Biomarkers for predicting COVID-19 disease severity
Scientists have created a prognostic classification model which uses biomarkers to help predict an individual’s risk of developing severe COVID-19 symptoms.
Researchers describe molecular markers in the blood which could be used to identify individuals at risk of developing severe COVID-19 symptoms during the early stages of the disease. According to the scientists, their observations also extend our understanding of the pathophysiology and clinical progress of COVID-19.
Since the start of the COVID-19 pandemic, a wide range of symptoms have been associated with the disease. These have varied from mild, flu-like symptoms to the severest manifestations: pneumonia, sepsis, Acute Respiratory Distress Syndrome (ARDS) and organ failure. However, the severe symptoms are not limited to the respiratory system – a smaller proportion of people have also developed severe gastrointestinal and/or cardiovascular symptoms as well as neurological manifestations after infection with SARS-COV-2, the virus which causes COVID-19 disease. This is thought to be because the angiotensin-converting enzyme 2 (ACE 2) receptor which SARS-COV-2 uses to enter host cells is also expressed by organs other than the lungs, including the heart, liver, kidney, pancreas, small intestines and Central Nervous System (CNS) – especially in the non-neuronal cells of the brain, called glial cells.
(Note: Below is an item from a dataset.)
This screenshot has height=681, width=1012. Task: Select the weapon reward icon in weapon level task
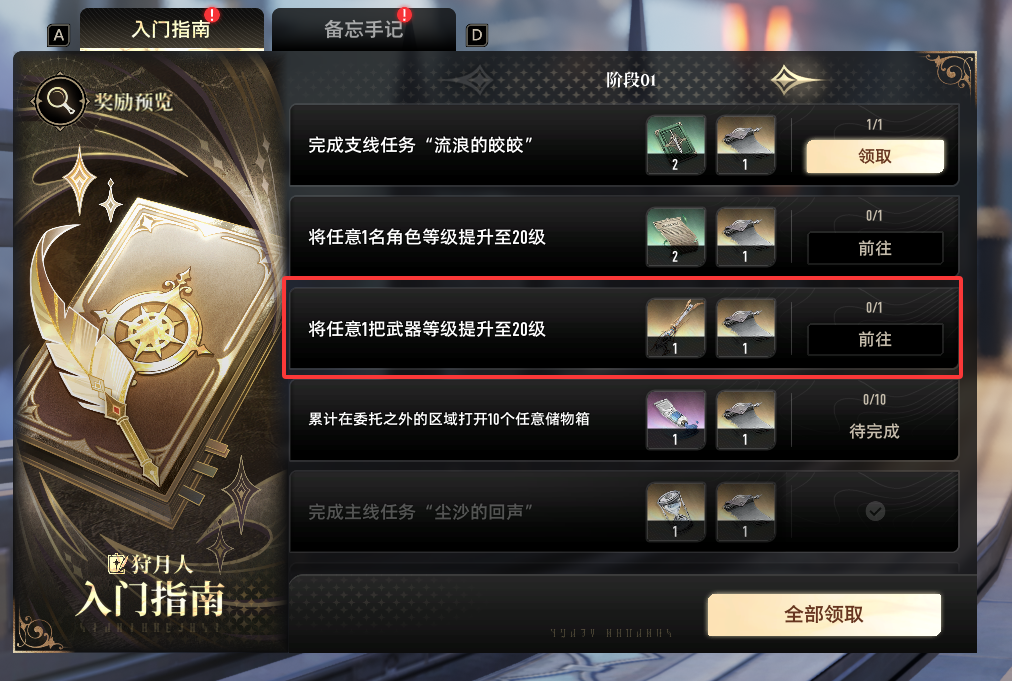coord(676,328)
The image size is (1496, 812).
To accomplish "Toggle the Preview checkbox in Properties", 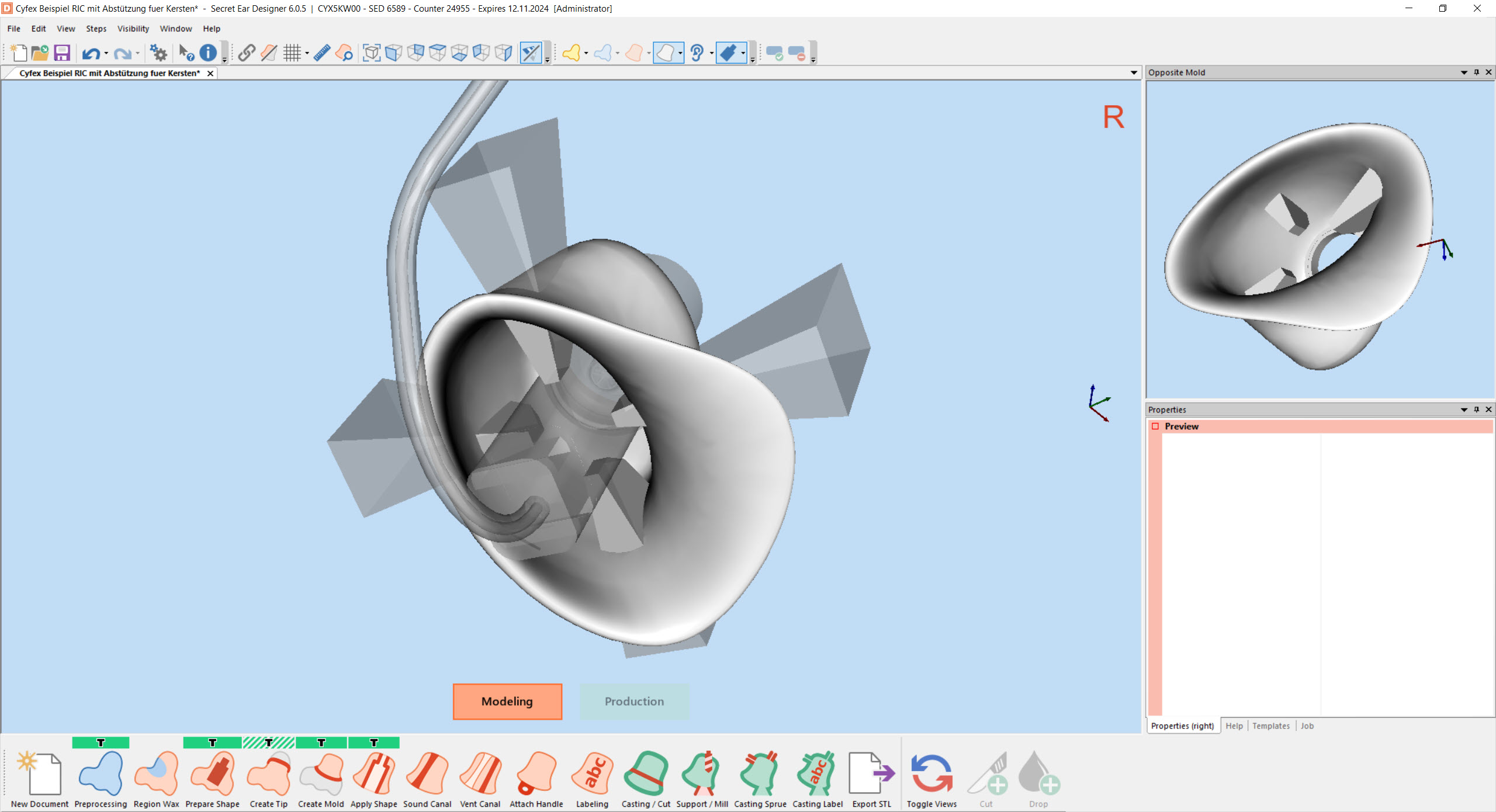I will pyautogui.click(x=1155, y=426).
To better understand host responses to COVID‐19 pathophysiology, researchers took a multi-omics approach, combining cutting edge transcriptomic, proteomic and metabolomic technologies to identify significant correlated molecular alterations in patients with severe COVID-19. In their study, the team evaluated data from 66 COVID‐19‐infected patients (16 with severe symptoms and 50 with mild) and 17 healthy controls (without the virus).
To determine whether COVID-19 pathophysiology was associated with particular molecular changes, the team collected serial blood and throat swab samples from all participants. In total they examined 23,373 expressed genes, 9,439 proteins, 327 metabolites and 769 extra-cellular RNAs (exRNAs) circulating in the blood.
According to the team, the profiles were significantly different between all three groups. The primary differences noted for the two COVID-19 symptom classes were that those with severe symptoms had chronically overactive neutrophils, as well as heightened expression of type 1 interferon and pro-inflammatory cytokines, whereas patients with mild symptoms had robust T cell responses, that the team presume helped arrest disease progression.
Samples taken from COVID-19 patients, regardless of disease severity, had a significant downregulation in the tricarboxylic acid or “Krebs” cycle (TCA) and glycolytic pathways – used by the cell to release stored energy. Conversely, well known host defence pathways, such as the T cell receptor signalling pathway, were elevated in patients with COVID-19.
The team also reported an association between viral load and disease prognosis in severe COVID-19 patients. Six of the participants with severe disease died during the study. According to the researchers, when they were admitted to hospital all of these patients had SARS-CoV-2 RNA loads in their throats significantly higher than those who developed severe symptoms but survived. The team noted that T and B cell receptor signalling pathways were associated with viral load changes in severe patients who survived.
At the end of their study, the team describe specific molecules that could act as biomarkers to predict COVID-19 outcomes. They used these to create prognostic classification models, one of which, they suggest, could act as a framework for identifying patients likely to develop severe symptoms in advance so that treatments can be targeted accordingly.
The study was published in The EMBO Journal.